Respectfully, I dissent.
The majority holds that no infringement of defendant’s Fourth Amendment rights occurred when the police, in executing a warrant to search defendant’s house, seized a safe there found, transported it to another location, and, without obtaining an additional warrant, forcibly opened it without defendant’s consent. I cannot concur in such a holding.
As stated in United States v. Martin, 600 F.2d 1175 (5th Cir. 1979):
“For Fourth Amendment purposes, the opening of the safe constituted an encroachment upon Appellees’ reasonable expectation of privacy wholly separate from and much more intrusive than the initial seizure.”
And, in the instant case there was, as in Martin, “no apparent exigency or other justification for the warrantless conduct . . . . ”
Furthermore, “[tjhere may be cases 'in which, on balance, [it should be ruled] that specific authorization should have been obtained before doing damage to property in order to successfully execute a search warrant.” State v. Thisius, Minn., 281 N.W.2d 645 (1978), cited by the majority. In my view, we have before us today exactly such a case.

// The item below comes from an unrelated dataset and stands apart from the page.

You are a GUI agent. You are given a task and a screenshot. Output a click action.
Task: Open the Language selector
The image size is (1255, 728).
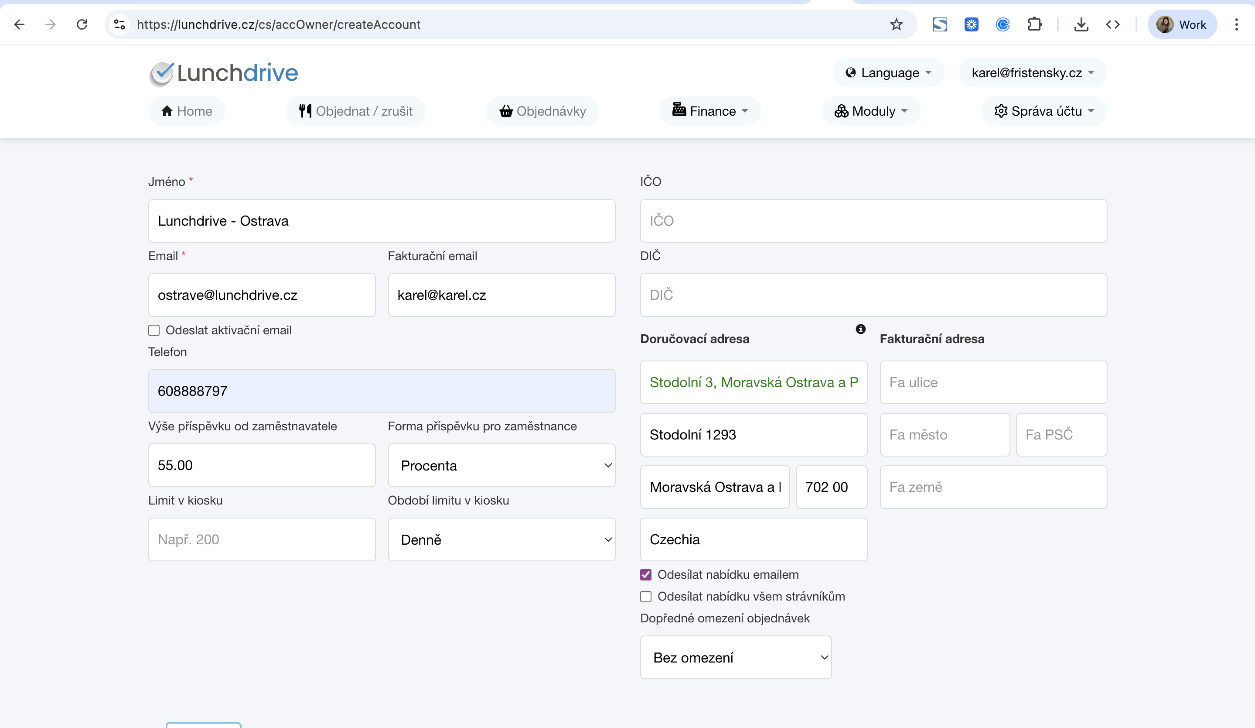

The instant case is distinguishable from those cited by the majority in that the latter cases did not involve a heightened reasonable expectation of privacy, see Martin, supra, nor did the searches considered in those cases entail substantial damage, see Thisius, supra.
Since, in my view, defendant’s safe was searched illegally, the evidence found therein should not have been admitted at his trial. Accordingly, I would reverse and remand for a new trial.